Paul Mulla (1882–1959) (formerly Mollazade Mehmed Ali) was a Turkish Cretan Catholic prelate naturalized French and a professor of Islamic Studies at the Pontificio Istituto Orientale.
Mulla was born in Crete under the Ottoman Empire in a Turkish family. His father İbrahim Pertev was a military doctor and president of the Cretan Muslim community.After having been a fervent Muslim in his youth, at the age of fourteen, Ali was sent by his father to study at the Mignonet high school in Aix-en-Provence. After graduating in 1899, he enrolled at the University of Aix-en-Provence in the faculty of law with the intention of becoming a lawyer. The Catholic philosopher Maurice Blondel taught in the faculty, who had a profound influence on the young Mulla. After following his courses for three years, Mulla expressed his desire to convert to Roman Catholic Christianity and after a short period of catechumenate he was baptised in January 1905, taking the Christian name Paul. Immediately afterwards he returned to his family where he stayed for a year, but a difficult period passed, because his conversion was not well accepted, principally by his father. Back in France, he decided to enter the seminary and was ordained a Catholic priest in 1911.[1]

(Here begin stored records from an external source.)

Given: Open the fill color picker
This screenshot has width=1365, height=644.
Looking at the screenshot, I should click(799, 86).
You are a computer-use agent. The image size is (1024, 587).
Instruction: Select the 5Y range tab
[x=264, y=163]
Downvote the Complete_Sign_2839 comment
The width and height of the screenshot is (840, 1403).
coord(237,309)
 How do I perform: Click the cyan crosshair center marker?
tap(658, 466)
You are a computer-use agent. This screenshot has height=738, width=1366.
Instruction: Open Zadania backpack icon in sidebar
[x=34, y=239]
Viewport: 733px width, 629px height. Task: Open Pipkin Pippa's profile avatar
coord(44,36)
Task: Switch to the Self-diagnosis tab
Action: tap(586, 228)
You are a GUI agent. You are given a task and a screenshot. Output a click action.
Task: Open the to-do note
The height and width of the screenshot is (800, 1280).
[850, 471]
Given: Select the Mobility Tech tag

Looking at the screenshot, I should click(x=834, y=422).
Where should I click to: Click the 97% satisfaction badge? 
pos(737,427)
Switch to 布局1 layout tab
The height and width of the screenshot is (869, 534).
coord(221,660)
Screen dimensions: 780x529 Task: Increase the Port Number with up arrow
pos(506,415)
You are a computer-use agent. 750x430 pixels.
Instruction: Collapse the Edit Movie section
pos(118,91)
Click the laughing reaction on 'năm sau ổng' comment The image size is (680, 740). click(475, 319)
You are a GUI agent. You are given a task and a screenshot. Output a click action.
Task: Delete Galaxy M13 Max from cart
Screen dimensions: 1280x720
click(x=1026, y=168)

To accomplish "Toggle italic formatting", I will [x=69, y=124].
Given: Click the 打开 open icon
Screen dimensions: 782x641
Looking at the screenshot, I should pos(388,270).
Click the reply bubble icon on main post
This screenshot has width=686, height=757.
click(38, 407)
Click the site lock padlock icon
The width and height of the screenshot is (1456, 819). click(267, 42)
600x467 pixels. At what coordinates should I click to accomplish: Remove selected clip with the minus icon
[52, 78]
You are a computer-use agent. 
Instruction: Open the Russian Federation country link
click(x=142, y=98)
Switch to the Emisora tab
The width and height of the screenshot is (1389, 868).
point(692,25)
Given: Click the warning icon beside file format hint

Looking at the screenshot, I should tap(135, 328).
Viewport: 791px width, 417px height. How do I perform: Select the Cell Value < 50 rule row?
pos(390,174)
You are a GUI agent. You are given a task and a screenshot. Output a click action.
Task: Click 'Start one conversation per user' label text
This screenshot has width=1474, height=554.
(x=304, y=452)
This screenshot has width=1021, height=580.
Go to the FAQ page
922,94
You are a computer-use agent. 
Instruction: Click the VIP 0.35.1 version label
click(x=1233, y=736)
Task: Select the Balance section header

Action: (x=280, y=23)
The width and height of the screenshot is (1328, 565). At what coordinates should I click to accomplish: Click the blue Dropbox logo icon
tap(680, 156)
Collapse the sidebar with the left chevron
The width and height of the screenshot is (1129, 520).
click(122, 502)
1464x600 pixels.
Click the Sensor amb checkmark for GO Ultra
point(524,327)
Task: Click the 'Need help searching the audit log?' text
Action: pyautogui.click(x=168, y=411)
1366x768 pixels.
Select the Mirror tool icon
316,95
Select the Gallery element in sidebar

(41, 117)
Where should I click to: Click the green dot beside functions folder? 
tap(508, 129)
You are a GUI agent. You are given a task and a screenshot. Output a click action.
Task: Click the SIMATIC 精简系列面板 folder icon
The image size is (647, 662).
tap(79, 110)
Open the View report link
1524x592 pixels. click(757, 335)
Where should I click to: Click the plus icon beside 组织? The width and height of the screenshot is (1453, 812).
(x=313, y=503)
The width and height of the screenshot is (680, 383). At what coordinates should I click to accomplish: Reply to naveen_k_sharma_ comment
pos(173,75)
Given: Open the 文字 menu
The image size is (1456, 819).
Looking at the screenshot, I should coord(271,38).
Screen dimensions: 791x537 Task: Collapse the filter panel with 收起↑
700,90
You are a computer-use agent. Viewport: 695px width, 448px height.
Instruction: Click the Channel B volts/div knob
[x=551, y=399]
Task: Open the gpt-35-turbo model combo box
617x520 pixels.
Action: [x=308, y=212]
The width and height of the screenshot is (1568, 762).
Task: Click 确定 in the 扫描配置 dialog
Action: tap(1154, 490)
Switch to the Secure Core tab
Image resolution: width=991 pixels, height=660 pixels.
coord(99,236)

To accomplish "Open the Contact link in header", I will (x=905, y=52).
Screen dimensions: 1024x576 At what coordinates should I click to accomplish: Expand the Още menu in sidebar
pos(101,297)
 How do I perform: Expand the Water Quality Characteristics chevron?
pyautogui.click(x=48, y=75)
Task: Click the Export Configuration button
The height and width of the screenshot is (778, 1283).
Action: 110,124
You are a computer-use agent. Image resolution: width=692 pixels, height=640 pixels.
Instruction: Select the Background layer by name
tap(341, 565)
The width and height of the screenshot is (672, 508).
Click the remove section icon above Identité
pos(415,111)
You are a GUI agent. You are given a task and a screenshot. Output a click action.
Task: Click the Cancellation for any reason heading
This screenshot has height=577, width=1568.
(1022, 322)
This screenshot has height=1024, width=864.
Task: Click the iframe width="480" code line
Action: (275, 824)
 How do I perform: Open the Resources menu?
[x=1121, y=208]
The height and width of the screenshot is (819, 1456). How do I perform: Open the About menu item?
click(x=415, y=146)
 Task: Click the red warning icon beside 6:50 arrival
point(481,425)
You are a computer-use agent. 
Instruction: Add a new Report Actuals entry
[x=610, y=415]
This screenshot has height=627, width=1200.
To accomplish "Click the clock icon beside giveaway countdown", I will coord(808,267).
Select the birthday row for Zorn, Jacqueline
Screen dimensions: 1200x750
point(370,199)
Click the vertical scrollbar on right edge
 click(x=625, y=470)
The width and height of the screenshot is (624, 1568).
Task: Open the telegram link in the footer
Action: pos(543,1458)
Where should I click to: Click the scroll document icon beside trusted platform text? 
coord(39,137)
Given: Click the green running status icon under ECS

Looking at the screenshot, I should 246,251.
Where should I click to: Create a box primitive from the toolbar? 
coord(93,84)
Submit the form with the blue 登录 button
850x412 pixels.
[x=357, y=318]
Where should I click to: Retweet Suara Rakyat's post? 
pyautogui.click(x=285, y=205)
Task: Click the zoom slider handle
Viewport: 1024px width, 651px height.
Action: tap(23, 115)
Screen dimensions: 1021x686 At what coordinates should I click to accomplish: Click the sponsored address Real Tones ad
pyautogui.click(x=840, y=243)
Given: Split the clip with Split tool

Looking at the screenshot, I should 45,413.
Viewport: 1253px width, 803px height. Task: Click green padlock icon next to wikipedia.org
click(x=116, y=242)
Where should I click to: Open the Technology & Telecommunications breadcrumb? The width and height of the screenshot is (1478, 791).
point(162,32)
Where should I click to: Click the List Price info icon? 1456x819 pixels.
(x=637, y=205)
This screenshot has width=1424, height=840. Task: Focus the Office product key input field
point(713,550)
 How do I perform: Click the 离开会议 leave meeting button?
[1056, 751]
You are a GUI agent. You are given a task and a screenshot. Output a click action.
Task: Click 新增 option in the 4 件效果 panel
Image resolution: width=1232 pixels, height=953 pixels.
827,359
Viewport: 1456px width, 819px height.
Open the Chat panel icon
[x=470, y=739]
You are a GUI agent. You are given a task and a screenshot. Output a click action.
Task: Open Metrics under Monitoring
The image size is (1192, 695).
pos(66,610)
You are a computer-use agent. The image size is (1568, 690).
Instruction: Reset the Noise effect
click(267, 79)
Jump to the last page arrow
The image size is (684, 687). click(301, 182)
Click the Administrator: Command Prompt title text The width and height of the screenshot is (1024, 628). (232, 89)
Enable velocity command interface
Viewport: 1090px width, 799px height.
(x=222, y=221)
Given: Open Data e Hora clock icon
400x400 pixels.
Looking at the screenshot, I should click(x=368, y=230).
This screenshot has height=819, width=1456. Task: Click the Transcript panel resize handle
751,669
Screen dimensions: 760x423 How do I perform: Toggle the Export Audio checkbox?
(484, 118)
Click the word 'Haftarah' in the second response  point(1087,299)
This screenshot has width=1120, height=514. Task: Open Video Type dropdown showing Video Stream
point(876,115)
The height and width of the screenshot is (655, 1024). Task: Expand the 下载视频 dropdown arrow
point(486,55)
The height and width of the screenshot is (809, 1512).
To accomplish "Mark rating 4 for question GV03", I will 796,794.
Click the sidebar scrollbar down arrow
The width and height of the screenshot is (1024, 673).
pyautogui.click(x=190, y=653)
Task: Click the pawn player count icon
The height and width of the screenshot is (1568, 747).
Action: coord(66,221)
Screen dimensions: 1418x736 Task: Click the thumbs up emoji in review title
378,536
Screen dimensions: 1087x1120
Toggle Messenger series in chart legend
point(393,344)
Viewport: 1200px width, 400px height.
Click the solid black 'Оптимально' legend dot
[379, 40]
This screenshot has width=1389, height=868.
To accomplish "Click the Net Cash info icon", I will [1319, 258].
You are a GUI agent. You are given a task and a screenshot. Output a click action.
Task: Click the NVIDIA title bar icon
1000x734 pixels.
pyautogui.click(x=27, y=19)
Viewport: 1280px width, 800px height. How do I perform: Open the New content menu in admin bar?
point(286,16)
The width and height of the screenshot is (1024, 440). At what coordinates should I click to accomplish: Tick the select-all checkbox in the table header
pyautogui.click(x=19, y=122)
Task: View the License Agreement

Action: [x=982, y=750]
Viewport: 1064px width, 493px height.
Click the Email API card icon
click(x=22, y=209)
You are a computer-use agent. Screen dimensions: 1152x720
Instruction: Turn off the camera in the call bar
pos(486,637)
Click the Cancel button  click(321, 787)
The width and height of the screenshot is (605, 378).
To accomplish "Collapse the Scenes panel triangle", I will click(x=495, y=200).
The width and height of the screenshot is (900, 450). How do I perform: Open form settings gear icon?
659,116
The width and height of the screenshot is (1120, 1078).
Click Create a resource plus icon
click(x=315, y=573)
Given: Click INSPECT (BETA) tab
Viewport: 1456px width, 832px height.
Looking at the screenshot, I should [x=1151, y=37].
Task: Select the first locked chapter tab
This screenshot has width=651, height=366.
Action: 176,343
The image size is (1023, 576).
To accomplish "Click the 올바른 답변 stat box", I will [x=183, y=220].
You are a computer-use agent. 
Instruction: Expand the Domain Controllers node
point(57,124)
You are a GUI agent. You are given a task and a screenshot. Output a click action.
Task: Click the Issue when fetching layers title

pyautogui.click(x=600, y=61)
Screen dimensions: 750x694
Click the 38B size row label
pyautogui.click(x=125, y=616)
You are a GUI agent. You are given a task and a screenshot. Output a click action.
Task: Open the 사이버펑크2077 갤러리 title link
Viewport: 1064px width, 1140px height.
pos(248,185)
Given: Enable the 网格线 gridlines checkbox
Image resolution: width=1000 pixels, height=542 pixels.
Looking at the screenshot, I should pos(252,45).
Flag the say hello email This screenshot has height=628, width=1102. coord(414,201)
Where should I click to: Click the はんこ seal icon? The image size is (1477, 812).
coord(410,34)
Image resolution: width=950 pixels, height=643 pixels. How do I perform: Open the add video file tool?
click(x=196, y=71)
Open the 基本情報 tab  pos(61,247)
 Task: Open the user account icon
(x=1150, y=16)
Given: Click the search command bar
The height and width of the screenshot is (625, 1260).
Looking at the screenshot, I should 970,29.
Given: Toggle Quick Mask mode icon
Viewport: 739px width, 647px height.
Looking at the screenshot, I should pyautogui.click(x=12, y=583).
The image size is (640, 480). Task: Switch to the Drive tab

He was ordained priest in 1913. Mulla intended to return to Turkey to exercise his ministry, but was dissuaded by Ahmet Rıza, a Turkish politician living in exile in Paris. He then decided to stay in France and in 1913 obtained French citizenship, beginning to exercise the priestly ministry in Aix-en-Provence. At the outbreak of the First World War he was called into the army and sent to a military hospital, but due to his knowledge of oriental languages (Turkish, Greek, Arabic and Persian) he was sent to Beirut as an interpreter for the eastern staff. After the war he returned to France in 1919 and returned to being a priest in Aix-en-Provence, also dedicating himself to teaching. Maurice Blondel did not like the idea of one of his best students teaching him in the school of a small provincial diocese, so in 1924 he reported him to the president of the Pontifical Oriental Institute.
With the approval of Pope Pius XI, Paul Mulla was called to Rome in the academic year 1924-1925 to teach Islam and oriental languages.[2] In 1927 Mulla was appointed monsignor and more later wrote a book on his spiritual journey. Mulla remained teaching at the Pontifical Oriental Institute until his death in 1959.
Mulla was a consultant to three popes (Pius XI, Pius XII and for a short period of John XXIII) in matters of Islamic religions. Although he published little due to sight problems, he had a profound impact on the Catholic Church for a better knowledge of the Islamic religion, preparatory to the opening of a religious dialogue.[3]